_Action item:_
When a line in the records includes the string "computer", it goes into the tally; report that tally alone.

_Dataset content:_
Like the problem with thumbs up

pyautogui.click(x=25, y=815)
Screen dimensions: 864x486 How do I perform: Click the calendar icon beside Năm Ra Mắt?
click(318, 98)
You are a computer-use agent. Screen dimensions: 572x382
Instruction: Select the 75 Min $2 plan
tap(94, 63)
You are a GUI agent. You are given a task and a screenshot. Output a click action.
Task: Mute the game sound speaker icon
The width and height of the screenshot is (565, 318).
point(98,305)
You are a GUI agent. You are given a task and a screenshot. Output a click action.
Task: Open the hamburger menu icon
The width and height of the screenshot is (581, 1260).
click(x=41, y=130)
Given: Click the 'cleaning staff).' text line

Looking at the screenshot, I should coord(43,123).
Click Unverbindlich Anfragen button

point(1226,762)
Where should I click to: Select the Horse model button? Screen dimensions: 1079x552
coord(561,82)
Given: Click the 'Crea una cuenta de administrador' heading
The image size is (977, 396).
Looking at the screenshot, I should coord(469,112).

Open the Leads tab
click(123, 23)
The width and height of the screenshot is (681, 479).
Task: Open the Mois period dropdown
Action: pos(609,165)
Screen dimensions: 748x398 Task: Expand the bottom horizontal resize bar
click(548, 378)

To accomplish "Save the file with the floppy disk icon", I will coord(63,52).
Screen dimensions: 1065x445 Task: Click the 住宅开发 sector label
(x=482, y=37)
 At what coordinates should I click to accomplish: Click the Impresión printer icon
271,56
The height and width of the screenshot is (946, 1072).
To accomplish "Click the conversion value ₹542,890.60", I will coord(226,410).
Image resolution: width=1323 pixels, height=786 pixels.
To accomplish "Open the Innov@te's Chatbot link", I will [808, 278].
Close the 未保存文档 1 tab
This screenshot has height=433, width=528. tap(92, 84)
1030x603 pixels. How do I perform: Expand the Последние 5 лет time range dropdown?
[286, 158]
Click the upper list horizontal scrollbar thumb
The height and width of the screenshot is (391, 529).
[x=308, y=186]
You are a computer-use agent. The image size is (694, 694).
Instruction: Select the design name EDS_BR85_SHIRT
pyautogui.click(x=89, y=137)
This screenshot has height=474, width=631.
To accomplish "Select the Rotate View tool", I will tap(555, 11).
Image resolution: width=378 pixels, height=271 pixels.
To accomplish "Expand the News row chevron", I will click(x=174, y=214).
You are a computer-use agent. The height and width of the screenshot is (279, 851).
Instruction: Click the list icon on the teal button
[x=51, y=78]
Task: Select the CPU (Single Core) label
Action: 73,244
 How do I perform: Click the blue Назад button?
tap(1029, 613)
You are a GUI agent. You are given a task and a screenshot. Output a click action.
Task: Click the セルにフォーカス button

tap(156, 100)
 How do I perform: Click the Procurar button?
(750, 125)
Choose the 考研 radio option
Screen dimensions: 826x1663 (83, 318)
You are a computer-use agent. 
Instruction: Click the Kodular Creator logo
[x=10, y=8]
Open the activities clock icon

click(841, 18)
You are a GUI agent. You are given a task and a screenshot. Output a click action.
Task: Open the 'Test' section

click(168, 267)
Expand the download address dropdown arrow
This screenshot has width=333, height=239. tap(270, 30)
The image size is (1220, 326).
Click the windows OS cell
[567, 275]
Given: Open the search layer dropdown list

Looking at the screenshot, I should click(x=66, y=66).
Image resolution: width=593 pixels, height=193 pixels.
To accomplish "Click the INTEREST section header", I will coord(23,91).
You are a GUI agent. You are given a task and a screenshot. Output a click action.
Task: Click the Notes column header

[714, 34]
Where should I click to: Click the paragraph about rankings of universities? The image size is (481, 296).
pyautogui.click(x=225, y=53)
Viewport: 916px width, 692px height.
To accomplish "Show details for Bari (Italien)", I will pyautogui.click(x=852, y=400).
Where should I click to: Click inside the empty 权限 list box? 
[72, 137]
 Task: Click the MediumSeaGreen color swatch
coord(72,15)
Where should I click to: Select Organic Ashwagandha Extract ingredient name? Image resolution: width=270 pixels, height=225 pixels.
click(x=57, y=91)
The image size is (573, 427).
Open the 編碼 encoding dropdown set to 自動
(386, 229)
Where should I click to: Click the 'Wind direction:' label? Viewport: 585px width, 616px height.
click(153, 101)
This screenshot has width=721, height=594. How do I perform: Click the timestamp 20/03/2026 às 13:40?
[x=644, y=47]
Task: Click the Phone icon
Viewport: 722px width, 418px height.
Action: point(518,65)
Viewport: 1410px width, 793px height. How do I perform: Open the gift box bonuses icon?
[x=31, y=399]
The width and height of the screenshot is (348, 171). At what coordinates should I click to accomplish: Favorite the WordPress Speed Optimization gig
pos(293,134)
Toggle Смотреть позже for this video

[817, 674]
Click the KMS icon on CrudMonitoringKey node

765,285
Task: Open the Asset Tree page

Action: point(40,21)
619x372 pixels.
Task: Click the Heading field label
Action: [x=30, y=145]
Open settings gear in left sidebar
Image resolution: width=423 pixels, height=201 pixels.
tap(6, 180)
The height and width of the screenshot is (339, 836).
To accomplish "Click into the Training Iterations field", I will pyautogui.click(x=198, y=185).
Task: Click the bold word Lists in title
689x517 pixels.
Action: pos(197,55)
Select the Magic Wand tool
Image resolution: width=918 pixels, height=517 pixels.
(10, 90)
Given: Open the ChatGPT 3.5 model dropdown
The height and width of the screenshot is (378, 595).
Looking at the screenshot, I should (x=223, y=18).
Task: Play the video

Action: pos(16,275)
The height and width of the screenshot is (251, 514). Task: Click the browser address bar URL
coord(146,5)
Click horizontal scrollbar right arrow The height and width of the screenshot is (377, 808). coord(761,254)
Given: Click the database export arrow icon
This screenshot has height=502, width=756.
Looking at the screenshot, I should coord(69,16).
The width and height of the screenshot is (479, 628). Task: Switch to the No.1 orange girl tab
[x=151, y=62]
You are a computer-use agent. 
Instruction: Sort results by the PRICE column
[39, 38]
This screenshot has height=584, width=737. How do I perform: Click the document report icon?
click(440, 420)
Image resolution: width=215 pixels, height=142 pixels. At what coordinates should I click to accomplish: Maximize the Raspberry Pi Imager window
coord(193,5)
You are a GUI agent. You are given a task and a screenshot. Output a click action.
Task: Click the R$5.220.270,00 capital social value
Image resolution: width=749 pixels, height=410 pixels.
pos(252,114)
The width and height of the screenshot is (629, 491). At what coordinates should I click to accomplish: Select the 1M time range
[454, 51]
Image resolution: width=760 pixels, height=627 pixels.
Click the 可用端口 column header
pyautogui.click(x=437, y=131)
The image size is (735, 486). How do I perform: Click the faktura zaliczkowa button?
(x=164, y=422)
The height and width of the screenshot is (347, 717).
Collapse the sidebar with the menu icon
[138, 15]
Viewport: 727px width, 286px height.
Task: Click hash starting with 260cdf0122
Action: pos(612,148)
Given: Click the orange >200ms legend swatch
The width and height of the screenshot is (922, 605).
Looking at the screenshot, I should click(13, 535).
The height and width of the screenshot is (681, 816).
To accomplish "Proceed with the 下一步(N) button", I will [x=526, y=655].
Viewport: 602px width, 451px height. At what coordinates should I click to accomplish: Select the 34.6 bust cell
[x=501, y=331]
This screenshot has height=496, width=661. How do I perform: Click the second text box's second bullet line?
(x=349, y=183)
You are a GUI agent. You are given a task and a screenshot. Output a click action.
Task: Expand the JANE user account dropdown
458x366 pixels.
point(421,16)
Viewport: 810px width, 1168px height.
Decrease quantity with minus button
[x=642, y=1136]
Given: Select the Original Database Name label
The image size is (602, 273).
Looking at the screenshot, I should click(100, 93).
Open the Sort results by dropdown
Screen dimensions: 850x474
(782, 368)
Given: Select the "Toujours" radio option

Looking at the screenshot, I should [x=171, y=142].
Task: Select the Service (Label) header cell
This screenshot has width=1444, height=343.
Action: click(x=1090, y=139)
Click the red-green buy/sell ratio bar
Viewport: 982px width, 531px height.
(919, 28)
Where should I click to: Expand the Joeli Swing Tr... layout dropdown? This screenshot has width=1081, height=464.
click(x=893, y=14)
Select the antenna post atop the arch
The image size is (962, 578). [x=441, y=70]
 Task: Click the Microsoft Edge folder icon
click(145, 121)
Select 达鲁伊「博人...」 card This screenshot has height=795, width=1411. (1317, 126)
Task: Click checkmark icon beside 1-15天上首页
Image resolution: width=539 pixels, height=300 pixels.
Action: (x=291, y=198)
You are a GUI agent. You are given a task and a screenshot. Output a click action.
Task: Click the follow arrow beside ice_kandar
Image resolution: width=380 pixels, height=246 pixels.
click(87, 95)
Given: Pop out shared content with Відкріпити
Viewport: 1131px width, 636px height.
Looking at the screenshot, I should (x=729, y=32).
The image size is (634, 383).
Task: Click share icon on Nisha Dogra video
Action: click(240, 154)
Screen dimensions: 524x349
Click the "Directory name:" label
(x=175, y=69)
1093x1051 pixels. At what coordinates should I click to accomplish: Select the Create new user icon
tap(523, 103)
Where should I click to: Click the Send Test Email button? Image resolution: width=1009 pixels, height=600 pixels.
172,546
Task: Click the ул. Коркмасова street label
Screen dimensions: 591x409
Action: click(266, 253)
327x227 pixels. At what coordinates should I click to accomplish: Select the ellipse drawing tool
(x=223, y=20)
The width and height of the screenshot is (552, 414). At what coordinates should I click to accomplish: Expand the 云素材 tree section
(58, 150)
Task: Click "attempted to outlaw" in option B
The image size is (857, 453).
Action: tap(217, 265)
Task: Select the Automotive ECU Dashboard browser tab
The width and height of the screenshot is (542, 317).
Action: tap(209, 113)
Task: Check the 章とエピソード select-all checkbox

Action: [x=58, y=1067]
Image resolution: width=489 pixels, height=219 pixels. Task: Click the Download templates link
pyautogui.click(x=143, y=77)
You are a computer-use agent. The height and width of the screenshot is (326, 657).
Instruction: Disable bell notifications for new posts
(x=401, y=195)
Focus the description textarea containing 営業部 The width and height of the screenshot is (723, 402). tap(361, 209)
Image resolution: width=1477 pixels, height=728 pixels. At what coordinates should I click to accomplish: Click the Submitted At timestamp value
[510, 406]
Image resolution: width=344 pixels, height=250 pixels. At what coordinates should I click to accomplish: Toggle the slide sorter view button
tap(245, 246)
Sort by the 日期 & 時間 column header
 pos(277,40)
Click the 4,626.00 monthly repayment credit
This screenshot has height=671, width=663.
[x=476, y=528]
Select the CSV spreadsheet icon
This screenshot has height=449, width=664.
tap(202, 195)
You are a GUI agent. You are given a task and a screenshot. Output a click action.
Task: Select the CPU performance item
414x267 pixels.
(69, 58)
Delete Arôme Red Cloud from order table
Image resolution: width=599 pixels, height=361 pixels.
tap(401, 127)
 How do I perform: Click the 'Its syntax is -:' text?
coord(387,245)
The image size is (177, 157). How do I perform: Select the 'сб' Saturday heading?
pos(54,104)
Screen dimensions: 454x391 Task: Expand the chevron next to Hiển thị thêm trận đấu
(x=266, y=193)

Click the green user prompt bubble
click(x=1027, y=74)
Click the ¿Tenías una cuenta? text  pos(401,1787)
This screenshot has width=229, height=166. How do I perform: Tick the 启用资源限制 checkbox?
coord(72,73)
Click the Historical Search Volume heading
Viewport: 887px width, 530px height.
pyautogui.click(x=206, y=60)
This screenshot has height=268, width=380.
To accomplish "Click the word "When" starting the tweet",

_Result for this task:_
6